* [WHAT YOU HAVE TO DO]:
Copy exactly the lines from the beginning of the data down to and including the line holding "Click the Apellido input field", without any pictures.

[Stored data]
********
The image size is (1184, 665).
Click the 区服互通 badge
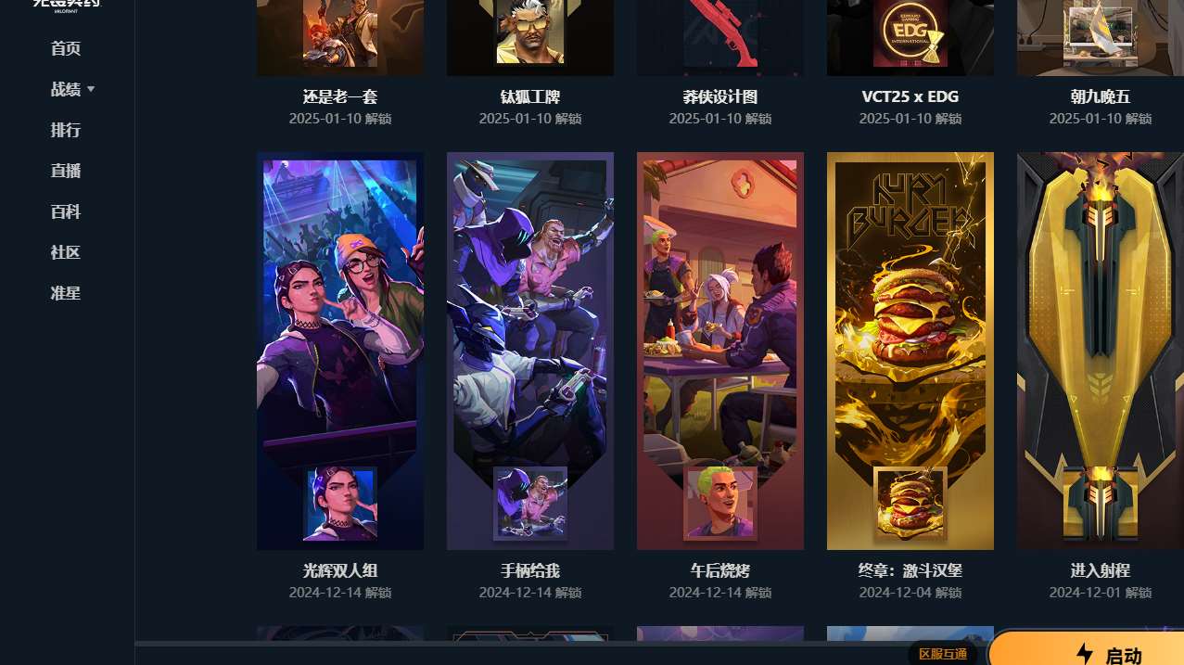click(943, 654)
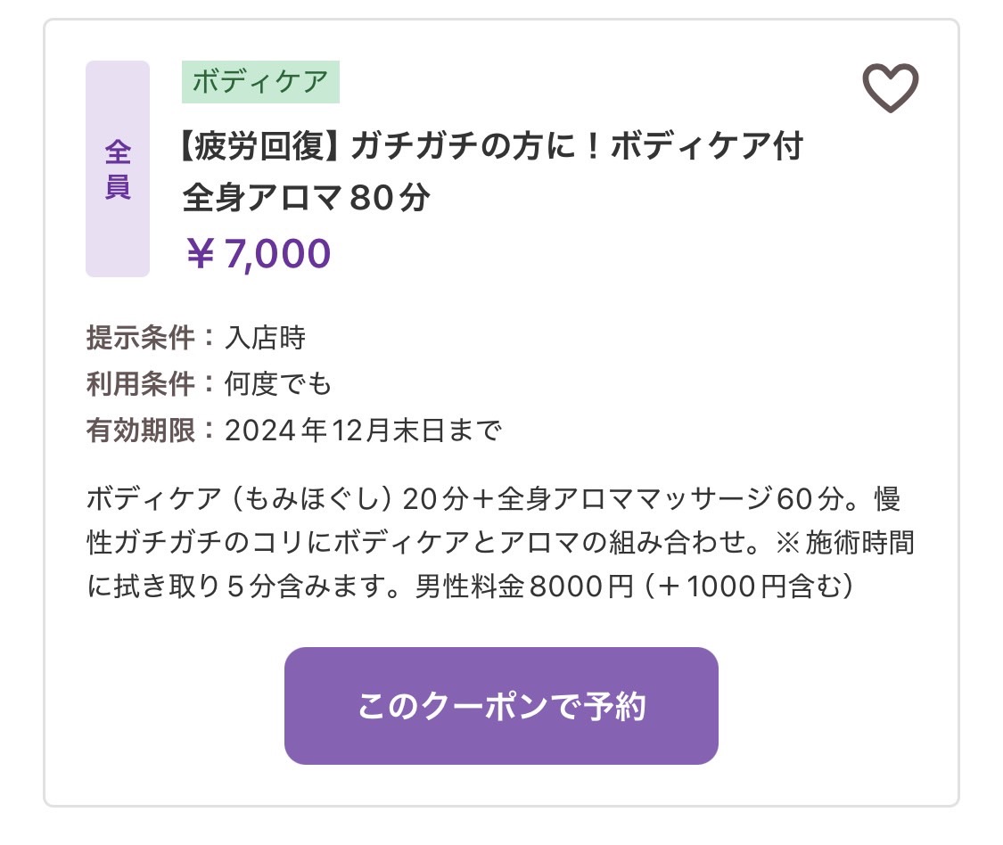Screen dimensions: 1003x845
Task: Click the 提示条件 label
Action: (140, 338)
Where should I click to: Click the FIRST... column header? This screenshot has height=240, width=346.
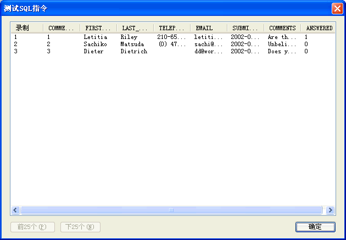pos(98,28)
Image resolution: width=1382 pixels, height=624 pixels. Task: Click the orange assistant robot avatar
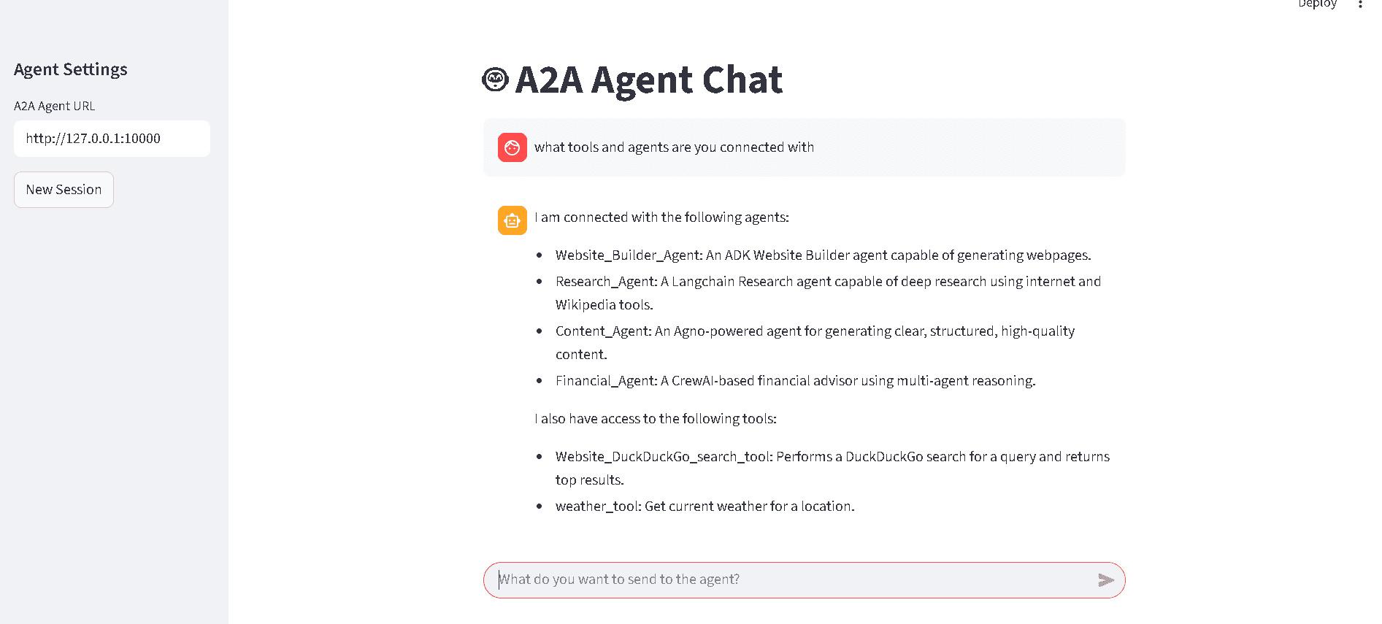[x=512, y=220]
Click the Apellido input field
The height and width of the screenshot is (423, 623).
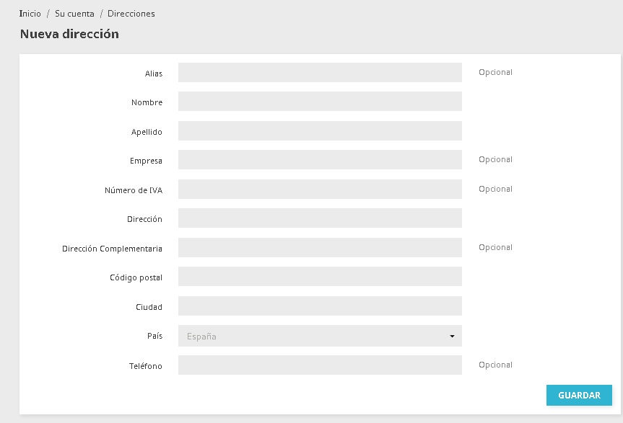click(320, 131)
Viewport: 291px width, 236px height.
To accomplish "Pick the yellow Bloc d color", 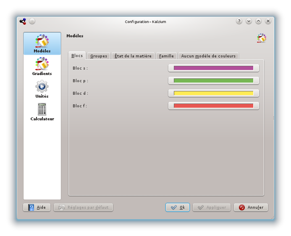I will pyautogui.click(x=213, y=93).
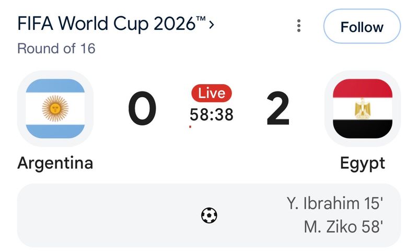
********
* [TASK OUTPUT]:
The image size is (1184, 665).
Click the 区服互通 badge
click(943, 654)
Screen dimensions: 1003x845
Task: Click the 提示条件 label
Action: (140, 338)
Where should I click to: Click the FIRST... column header? This screenshot has height=240, width=346.
pos(98,28)
Image resolution: width=1382 pixels, height=624 pixels. Task: Click the orange assistant robot avatar
[x=512, y=220]
Click the Apellido input field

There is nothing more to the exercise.